I mean I get it, but on the other hand it really is funny how the whole selection process is often a real crap shoot, and people are often selected on the basis of unrelated skills.

I knew a guy who was a butcher and was having trouble getting invited to interviews. CV was bland, and he'd made a spelling mistake, but the guy had 10 years of experience and it was perfectly legible. Basically, recruiters didn't know fuck all about being a butcher, so were judging his application on his ability to write a cv. I fixed it and made it pretty, and he found a job. Which is really dumb if you think about it. Who cares if a butcher isn't great at formatting a cv or doesn't have an online media presence?

Luckily some companies actually involve the colleagues you'll be working with and people who actually know what the job entails, in the process.

It is quite embarassing turning up to an interview, and realising the recruiter doesn't know your skills aren't what's required for a particular job. Bit like ads which ask for 10 years experience in a software language that's only been around for 2 years.

HumperdinkTesticule3 karma

I hate that.

If you're being hired by the parent company, you're never sure if you're a good match with the people who will be your colleagues and direct supervisors.

I've had jobs, where I never even met my direct superior till my first day. At that point, you're flipping a coin on if you'll do well in the function. Quite likely your direct superior and colleagues wanted someone with an entirely different skill set, but are forced to settle for you. Not a great first impression.

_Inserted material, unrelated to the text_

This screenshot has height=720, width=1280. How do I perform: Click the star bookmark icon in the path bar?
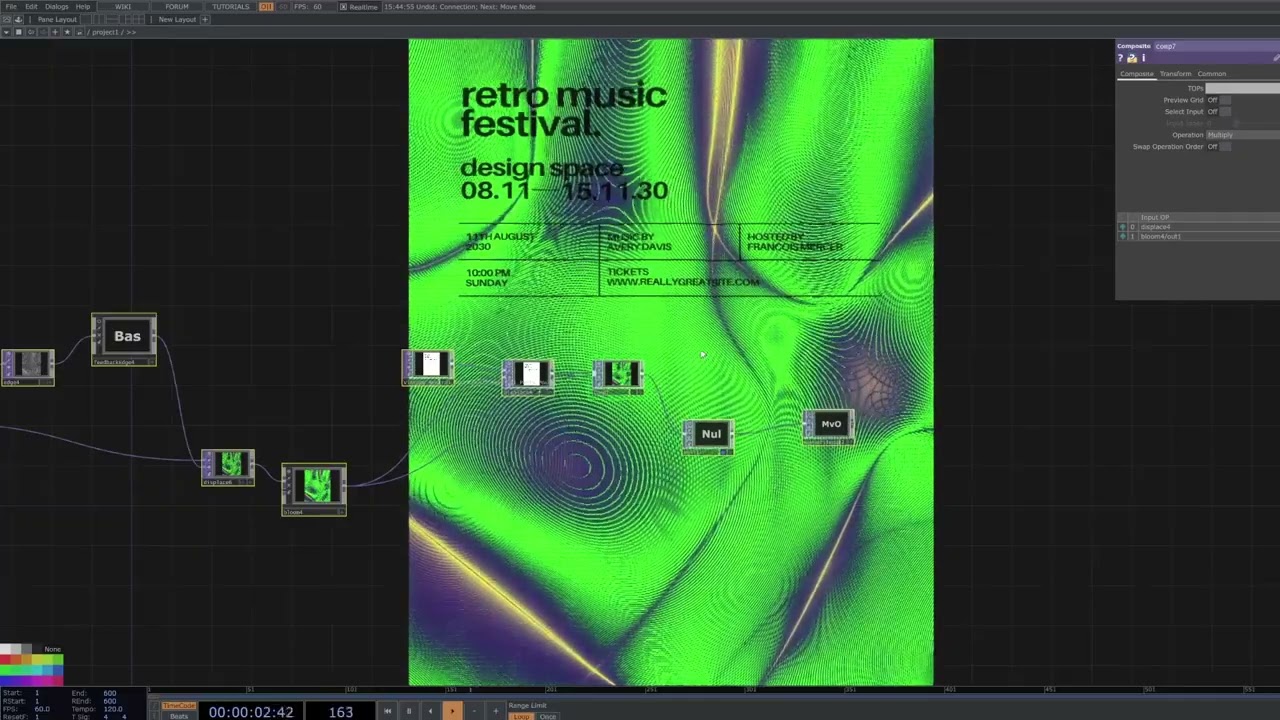pos(67,32)
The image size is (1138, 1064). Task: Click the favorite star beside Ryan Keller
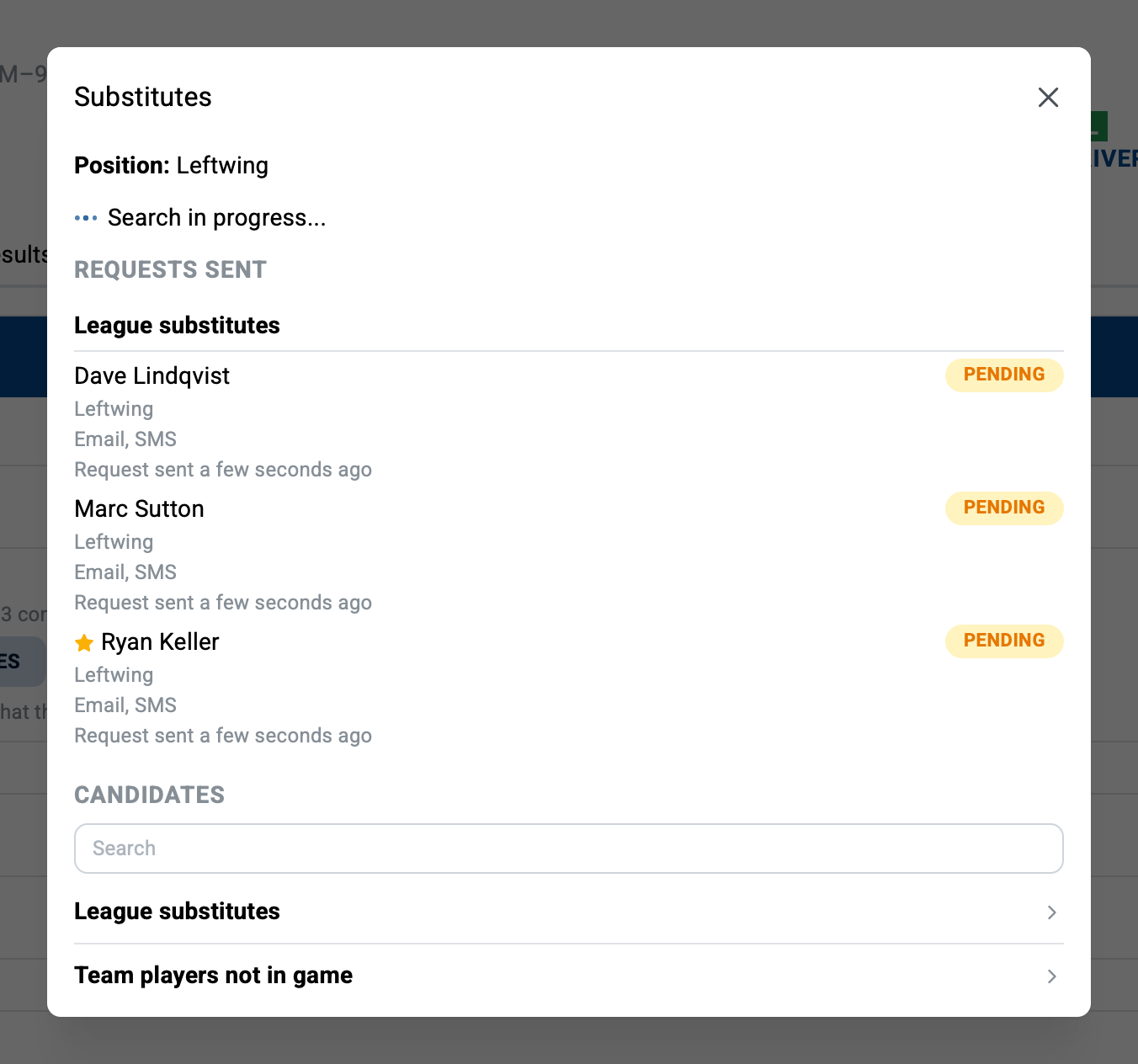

HumperdinkTesticule1 karma

Good answer. Thanks for taking time to discuss your research.

HumperdinkTesticule1 karma

We all tend towards anthropocentrism and exceptionalism, and rationalise our own behaviour. In your experience, is human behaviour more complex or less complex than we often imagine? Is free will often an illusion and are we more predictable than we imagine?

I remember watching a tongue-in-cheek BBC documentary from back in the day, where people suffering relationship difficulties were offered advice from a relationship therapist, who was actually a dog trainer. It was quite interesting how much a few biscuits and cups of tea seemingly improved troubled relationships, as they taught partners to use what amounted to classical conditioning instead of berating each other.